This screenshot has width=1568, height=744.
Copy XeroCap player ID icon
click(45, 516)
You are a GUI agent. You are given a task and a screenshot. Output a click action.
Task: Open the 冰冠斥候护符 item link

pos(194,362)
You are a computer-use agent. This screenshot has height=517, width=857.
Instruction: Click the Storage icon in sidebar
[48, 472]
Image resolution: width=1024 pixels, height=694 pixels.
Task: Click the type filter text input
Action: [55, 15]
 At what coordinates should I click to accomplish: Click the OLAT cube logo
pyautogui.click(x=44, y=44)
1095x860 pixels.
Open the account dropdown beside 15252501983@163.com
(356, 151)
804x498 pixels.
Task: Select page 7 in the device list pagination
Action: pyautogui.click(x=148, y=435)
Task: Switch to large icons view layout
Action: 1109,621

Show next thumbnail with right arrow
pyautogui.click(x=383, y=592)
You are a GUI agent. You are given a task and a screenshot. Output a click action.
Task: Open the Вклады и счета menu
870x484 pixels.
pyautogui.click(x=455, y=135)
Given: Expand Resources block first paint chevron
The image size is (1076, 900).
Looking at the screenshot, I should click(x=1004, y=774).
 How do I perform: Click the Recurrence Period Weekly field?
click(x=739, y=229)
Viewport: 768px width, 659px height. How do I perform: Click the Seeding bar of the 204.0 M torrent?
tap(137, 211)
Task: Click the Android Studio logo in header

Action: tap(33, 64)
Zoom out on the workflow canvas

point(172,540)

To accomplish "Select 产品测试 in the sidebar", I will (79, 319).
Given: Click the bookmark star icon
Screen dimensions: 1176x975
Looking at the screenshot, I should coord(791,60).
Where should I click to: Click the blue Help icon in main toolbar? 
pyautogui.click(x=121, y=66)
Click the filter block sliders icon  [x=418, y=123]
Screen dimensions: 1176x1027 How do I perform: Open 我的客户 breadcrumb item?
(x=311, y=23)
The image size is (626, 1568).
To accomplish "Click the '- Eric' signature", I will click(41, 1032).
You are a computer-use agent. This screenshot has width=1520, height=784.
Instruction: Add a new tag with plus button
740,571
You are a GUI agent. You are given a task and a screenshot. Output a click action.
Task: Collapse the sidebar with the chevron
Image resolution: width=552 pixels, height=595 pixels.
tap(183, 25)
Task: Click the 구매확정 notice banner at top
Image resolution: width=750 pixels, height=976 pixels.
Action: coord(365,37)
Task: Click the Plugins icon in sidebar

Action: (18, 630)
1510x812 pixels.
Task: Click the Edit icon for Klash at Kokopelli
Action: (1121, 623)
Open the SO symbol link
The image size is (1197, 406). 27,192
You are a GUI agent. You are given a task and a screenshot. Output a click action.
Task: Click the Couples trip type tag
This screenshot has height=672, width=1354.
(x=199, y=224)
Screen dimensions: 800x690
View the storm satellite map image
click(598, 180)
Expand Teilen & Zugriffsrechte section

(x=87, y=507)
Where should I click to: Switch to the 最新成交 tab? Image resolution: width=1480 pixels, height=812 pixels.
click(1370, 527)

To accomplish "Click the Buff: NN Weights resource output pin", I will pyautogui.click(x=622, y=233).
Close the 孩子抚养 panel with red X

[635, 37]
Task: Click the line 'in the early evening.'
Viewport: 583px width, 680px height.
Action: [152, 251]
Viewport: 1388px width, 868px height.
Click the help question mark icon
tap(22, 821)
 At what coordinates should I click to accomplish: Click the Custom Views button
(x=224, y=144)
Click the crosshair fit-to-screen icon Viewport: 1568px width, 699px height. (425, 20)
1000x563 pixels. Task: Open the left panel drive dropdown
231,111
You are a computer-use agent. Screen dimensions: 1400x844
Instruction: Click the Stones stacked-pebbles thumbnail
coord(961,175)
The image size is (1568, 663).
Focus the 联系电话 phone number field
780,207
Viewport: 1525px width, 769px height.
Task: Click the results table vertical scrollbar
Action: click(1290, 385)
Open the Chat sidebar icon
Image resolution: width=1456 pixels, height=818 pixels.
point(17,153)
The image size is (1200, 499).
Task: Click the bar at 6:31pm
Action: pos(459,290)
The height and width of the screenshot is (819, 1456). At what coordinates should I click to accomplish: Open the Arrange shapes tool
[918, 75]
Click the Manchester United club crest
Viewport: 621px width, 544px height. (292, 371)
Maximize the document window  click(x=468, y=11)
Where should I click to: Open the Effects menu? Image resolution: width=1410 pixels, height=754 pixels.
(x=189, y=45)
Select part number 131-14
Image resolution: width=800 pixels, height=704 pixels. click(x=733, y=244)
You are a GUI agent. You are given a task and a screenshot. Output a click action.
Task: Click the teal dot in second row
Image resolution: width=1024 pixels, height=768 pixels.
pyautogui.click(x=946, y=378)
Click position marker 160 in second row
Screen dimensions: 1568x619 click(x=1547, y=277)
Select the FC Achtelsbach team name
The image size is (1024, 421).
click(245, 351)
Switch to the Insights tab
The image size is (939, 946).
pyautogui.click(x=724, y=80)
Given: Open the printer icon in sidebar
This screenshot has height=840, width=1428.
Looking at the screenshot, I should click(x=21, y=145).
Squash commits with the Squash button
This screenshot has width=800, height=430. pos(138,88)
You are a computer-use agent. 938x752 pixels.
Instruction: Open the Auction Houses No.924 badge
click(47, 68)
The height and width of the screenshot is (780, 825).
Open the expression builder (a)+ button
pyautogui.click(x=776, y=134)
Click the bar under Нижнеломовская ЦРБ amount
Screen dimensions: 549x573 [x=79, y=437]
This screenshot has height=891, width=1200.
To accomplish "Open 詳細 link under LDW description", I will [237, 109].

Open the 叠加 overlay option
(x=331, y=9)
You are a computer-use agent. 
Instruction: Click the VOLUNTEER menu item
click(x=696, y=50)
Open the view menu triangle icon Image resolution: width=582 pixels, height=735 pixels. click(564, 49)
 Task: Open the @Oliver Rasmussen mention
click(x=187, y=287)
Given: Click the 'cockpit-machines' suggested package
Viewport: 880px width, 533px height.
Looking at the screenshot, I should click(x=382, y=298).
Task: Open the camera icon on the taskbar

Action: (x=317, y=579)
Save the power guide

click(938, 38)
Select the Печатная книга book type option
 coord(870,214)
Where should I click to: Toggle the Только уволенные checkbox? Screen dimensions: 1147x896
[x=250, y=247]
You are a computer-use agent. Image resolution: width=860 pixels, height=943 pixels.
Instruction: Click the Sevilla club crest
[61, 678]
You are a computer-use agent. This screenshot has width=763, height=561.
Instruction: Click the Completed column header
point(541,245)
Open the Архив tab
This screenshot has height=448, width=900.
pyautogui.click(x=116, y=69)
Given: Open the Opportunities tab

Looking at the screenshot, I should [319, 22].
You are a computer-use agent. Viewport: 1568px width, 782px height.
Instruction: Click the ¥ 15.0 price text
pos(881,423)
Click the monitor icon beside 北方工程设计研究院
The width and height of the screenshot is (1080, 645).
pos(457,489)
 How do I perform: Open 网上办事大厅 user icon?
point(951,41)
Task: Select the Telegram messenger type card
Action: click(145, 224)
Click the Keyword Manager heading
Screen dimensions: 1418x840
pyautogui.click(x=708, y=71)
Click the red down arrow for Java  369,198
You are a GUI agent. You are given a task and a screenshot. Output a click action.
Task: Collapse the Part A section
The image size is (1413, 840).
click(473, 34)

*ASSIGNED TASK*. Write the data out in full, matching every line exactly.

*EXERCISE OUTPUT*.
This screenshot has width=1568, height=744.
Copy XeroCap player ID icon
click(45, 516)
You are a GUI agent. You are given a task and a screenshot. Output a click action.
Task: Open the 冰冠斥候护符 item link

pos(194,362)
You are a computer-use agent. This screenshot has height=517, width=857.
Instruction: Click the Storage icon in sidebar
[48, 472]
Image resolution: width=1024 pixels, height=694 pixels.
Task: Click the type filter text input
Action: [55, 15]
 At what coordinates should I click to accomplish: Click the OLAT cube logo
pyautogui.click(x=44, y=44)
1095x860 pixels.
Open the account dropdown beside 15252501983@163.com
(356, 151)
804x498 pixels.
Task: Select page 7 in the device list pagination
Action: pyautogui.click(x=148, y=435)
Task: Switch to large icons view layout
Action: 1109,621

Show next thumbnail with right arrow
pyautogui.click(x=383, y=592)
You are a GUI agent. You are given a task and a screenshot. Output a click action.
Task: Open the Вклады и счета menu
870x484 pixels.
pyautogui.click(x=455, y=135)
Given: Expand Resources block first paint chevron
The image size is (1076, 900).
Looking at the screenshot, I should click(x=1004, y=774).
 How do I perform: Click the Recurrence Period Weekly field?
click(x=739, y=229)
Viewport: 768px width, 659px height. How do I perform: Click the Seeding bar of the 204.0 M torrent?
tap(137, 211)
Task: Click the Android Studio logo in header

Action: tap(33, 64)
Zoom out on the workflow canvas

point(172,540)

To accomplish "Select 产品测试 in the sidebar", I will (79, 319).
Given: Click the bookmark star icon
Screen dimensions: 1176x975
Looking at the screenshot, I should coord(791,60).
Where should I click to: Click the blue Help icon in main toolbar? 
pyautogui.click(x=121, y=66)
Click the filter block sliders icon  [x=418, y=123]
Screen dimensions: 1176x1027 How do I perform: Open 我的客户 breadcrumb item?
(x=311, y=23)
The image size is (626, 1568).
To accomplish "Click the '- Eric' signature", I will click(41, 1032).
You are a computer-use agent. This screenshot has width=1520, height=784.
Instruction: Add a new tag with plus button
740,571
You are a GUI agent. You are given a task and a screenshot. Output a click action.
Task: Collapse the sidebar with the chevron
Image resolution: width=552 pixels, height=595 pixels.
tap(183, 25)
Task: Click the 구매확정 notice banner at top
Image resolution: width=750 pixels, height=976 pixels.
Action: coord(365,37)
Task: Click the Plugins icon in sidebar

Action: (18, 630)
1510x812 pixels.
Task: Click the Edit icon for Klash at Kokopelli
Action: (1121, 623)
Open the SO symbol link
The image size is (1197, 406). 27,192
You are a GUI agent. You are given a task and a screenshot. Output a click action.
Task: Click the Couples trip type tag
This screenshot has height=672, width=1354.
(x=199, y=224)
Screen dimensions: 800x690
View the storm satellite map image
click(598, 180)
Expand Teilen & Zugriffsrechte section

(x=87, y=507)
Where should I click to: Switch to the 最新成交 tab? Image resolution: width=1480 pixels, height=812 pixels.
click(1370, 527)

To accomplish "Click the Buff: NN Weights resource output pin", I will pyautogui.click(x=622, y=233).
Close the 孩子抚养 panel with red X

[635, 37]
Task: Click the line 'in the early evening.'
Viewport: 583px width, 680px height.
Action: [152, 251]
Viewport: 1388px width, 868px height.
Click the help question mark icon
tap(22, 821)
 At what coordinates should I click to accomplish: Click the Custom Views button
(x=224, y=144)
Click the crosshair fit-to-screen icon Viewport: 1568px width, 699px height. (425, 20)
1000x563 pixels. Task: Open the left panel drive dropdown
231,111
You are a computer-use agent. Screen dimensions: 1400x844
Instruction: Click the Stones stacked-pebbles thumbnail
coord(961,175)
The image size is (1568, 663).
Focus the 联系电话 phone number field
780,207
Viewport: 1525px width, 769px height.
Task: Click the results table vertical scrollbar
Action: click(1290, 385)
Open the Chat sidebar icon
Image resolution: width=1456 pixels, height=818 pixels.
point(17,153)
The image size is (1200, 499).
Task: Click the bar at 6:31pm
Action: pos(459,290)
The height and width of the screenshot is (819, 1456). At what coordinates should I click to accomplish: Open the Arrange shapes tool
[918, 75]
Click the Manchester United club crest
Viewport: 621px width, 544px height. (292, 371)
Maximize the document window  click(x=468, y=11)
Where should I click to: Open the Effects menu? Image resolution: width=1410 pixels, height=754 pixels.
(x=189, y=45)
Select part number 131-14
Image resolution: width=800 pixels, height=704 pixels. click(x=733, y=244)
You are a GUI agent. You are given a task and a screenshot. Output a click action.
Task: Click the teal dot in second row
Image resolution: width=1024 pixels, height=768 pixels.
pyautogui.click(x=946, y=378)
Click position marker 160 in second row
Screen dimensions: 1568x619 click(x=1547, y=277)
Select the FC Achtelsbach team name
The image size is (1024, 421).
click(245, 351)
Switch to the Insights tab
The image size is (939, 946).
pyautogui.click(x=724, y=80)
Given: Open the printer icon in sidebar
This screenshot has height=840, width=1428.
Looking at the screenshot, I should click(x=21, y=145).
Squash commits with the Squash button
This screenshot has width=800, height=430. pos(138,88)
You are a computer-use agent. 938x752 pixels.
Instruction: Open the Auction Houses No.924 badge
click(47, 68)
The height and width of the screenshot is (780, 825).
Open the expression builder (a)+ button
pyautogui.click(x=776, y=134)
Click the bar under Нижнеломовская ЦРБ amount
Screen dimensions: 549x573 [x=79, y=437]
This screenshot has height=891, width=1200.
To accomplish "Open 詳細 link under LDW description", I will [237, 109].

Open the 叠加 overlay option
(x=331, y=9)
You are a computer-use agent. 
Instruction: Click the VOLUNTEER menu item
click(x=696, y=50)
Open the view menu triangle icon Image resolution: width=582 pixels, height=735 pixels. click(564, 49)
 Task: Open the @Oliver Rasmussen mention
click(x=187, y=287)
Given: Click the 'cockpit-machines' suggested package
Viewport: 880px width, 533px height.
Looking at the screenshot, I should click(x=382, y=298).
Task: Open the camera icon on the taskbar

Action: (x=317, y=579)
Save the power guide

click(938, 38)
Select the Печатная книга book type option
 coord(870,214)
Where should I click to: Toggle the Только уволенные checkbox? Screen dimensions: 1147x896
[x=250, y=247]
You are a computer-use agent. Image resolution: width=860 pixels, height=943 pixels.
Instruction: Click the Sevilla club crest
[61, 678]
You are a computer-use agent. This screenshot has width=763, height=561.
Instruction: Click the Completed column header
point(541,245)
Open the Архив tab
This screenshot has height=448, width=900.
pyautogui.click(x=116, y=69)
Given: Open the Opportunities tab

Looking at the screenshot, I should [319, 22].
You are a computer-use agent. Viewport: 1568px width, 782px height.
Instruction: Click the ¥ 15.0 price text
pos(881,423)
Click the monitor icon beside 北方工程设计研究院
The width and height of the screenshot is (1080, 645).
pos(457,489)
 How do I perform: Open 网上办事大厅 user icon?
point(951,41)
Task: Select the Telegram messenger type card
Action: click(145, 224)
Click the Keyword Manager heading
Screen dimensions: 1418x840
pyautogui.click(x=708, y=71)
Click the red down arrow for Java  369,198
You are a GUI agent. You are given a task and a screenshot. Output a click action.
Task: Collapse the Part A section
The image size is (1413, 840).
click(473, 34)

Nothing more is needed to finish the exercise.